Meso-substitution controlled synthesis of bodipy–dpm conjugates: a pathway to tailored photophysical properties

Abstract

We show that the electronic nature of the meso-aryl substituent in 1,3,5,7-tetramethyl BODIPYs governs the reactivity of the 1,7-methyl (α-methyl) groups toward the Knoevenagel condensation. Reaction of pyrrole-2-aldehyde with electron-deficient 1,3,5,7-tetramethyl-meso-pentafluorophenyl and 1,3,5,7-tetramethyl-meso-4-nitrophenyl BODIPYs yields double condensation at the 1,7-methyl positions to give the corresponding bis(pyrrole) derivatives, whereas the electron-rich meso-tolyl analogue selectively undergoes single condensation at only one of the α-methyl groups under identical conditions. This substituent-dependent divergence extends to reactions with 1,9-diformyl-meso-aryl dipyrromethanes, enabling access to structurally distinct BODIPY–DPM conjugates.

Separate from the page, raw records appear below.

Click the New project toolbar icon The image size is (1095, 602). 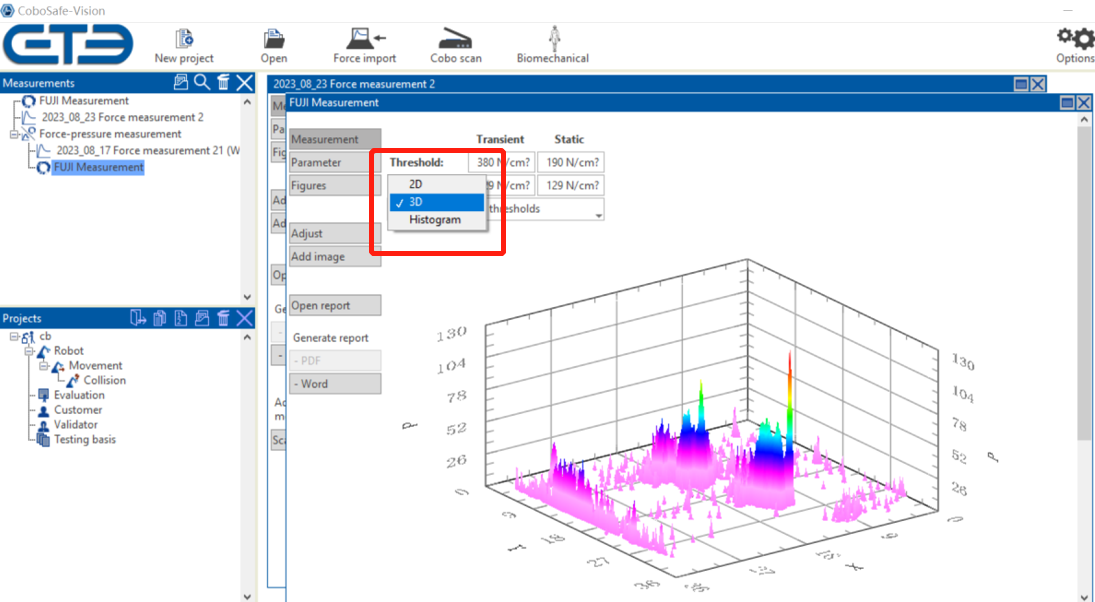[184, 40]
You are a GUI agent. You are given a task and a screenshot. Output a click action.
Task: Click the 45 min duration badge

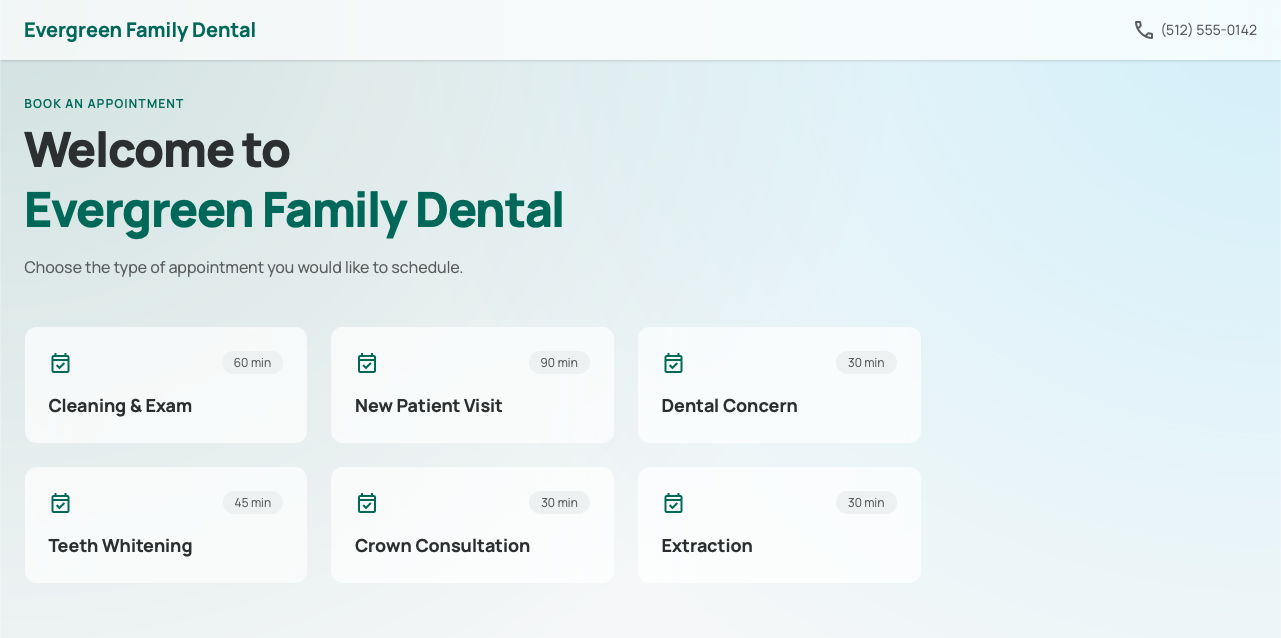252,503
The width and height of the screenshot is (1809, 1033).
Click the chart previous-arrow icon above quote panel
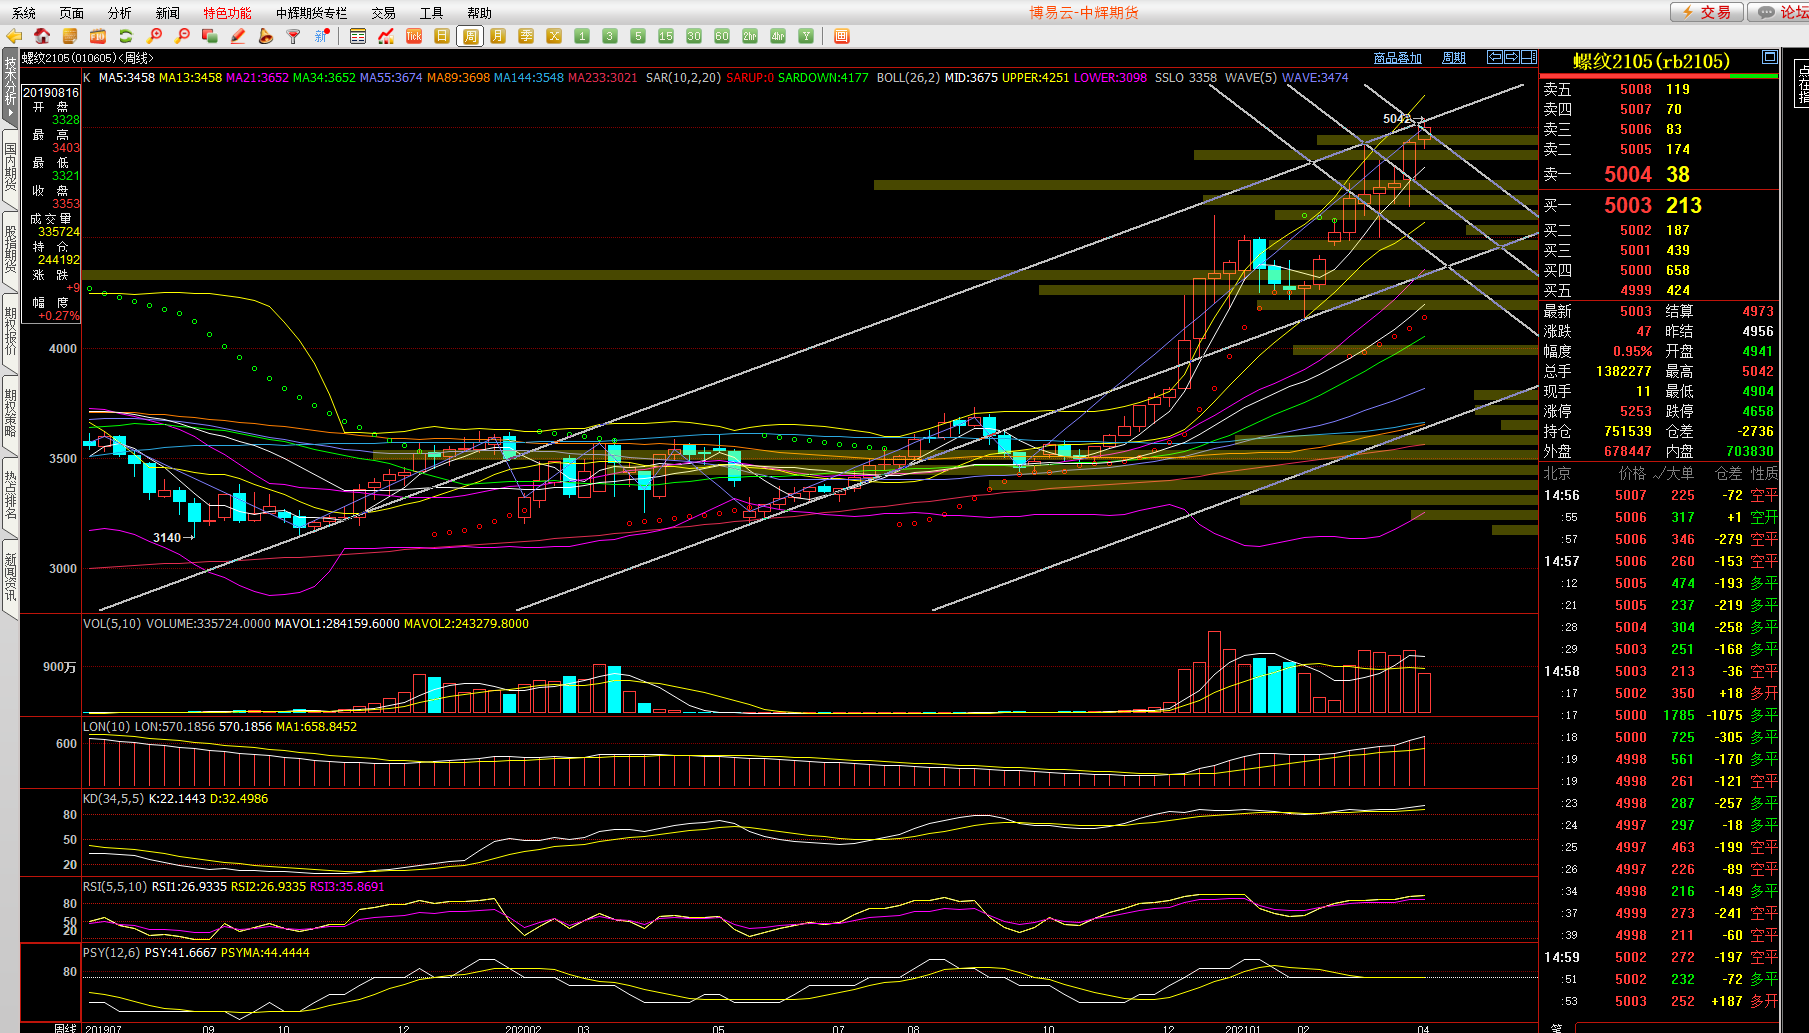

Reaction of 1,9-diformyl-DPM with meso-tolyl BODIPY selectively yields acyclic monosubstituted BODIPY–DPM conjugates, whereas the higher reactivity of meso-pentafluorophenyl BODIPY enables condensation between both 1,7-methyl groups and the two aldehyde functionalities of the diformyl-DPM scaffold, affording cyclic, porphyrin-like BODIPY–DPM frameworks. Notably, meso-pentafluorophenyl BODIPYs also undergo nucleophilic aromatic substitution of the para-fluorine atom by piperidine under the condensation conditions, as confirmed unambiguously by single-crystal X-ray diffraction. The resulting BODIPY–DPM and BODIPY–pyrrole conjugates exhibit pronounced bathochromic shifts (90–180 nm relative to parent BODIPYs), deep-red to near-infrared absorption (~670 nm) and emission (~750 nm), enlarged Stokes shifts, and strong intramolecular charge-transfer character. These features translate into efficient heavy-atom-free triplet formation, with singlet-oxygen quantum yields reaching up to 0.45. A representative conjugate (10) exhibits potent photodynamic activity in B16F10 melanoma cells with minimal dark toxicity (IC₅₀ = 0.95 μM). TD-DFT analysis indicates that excited-state twisting reduces ΔEST, thereby facilitating heavy-atom-independent intersystem crossing. Collectively, these results establish a robust molecular design framework for next-generation heavy-atom-free photosensitizers.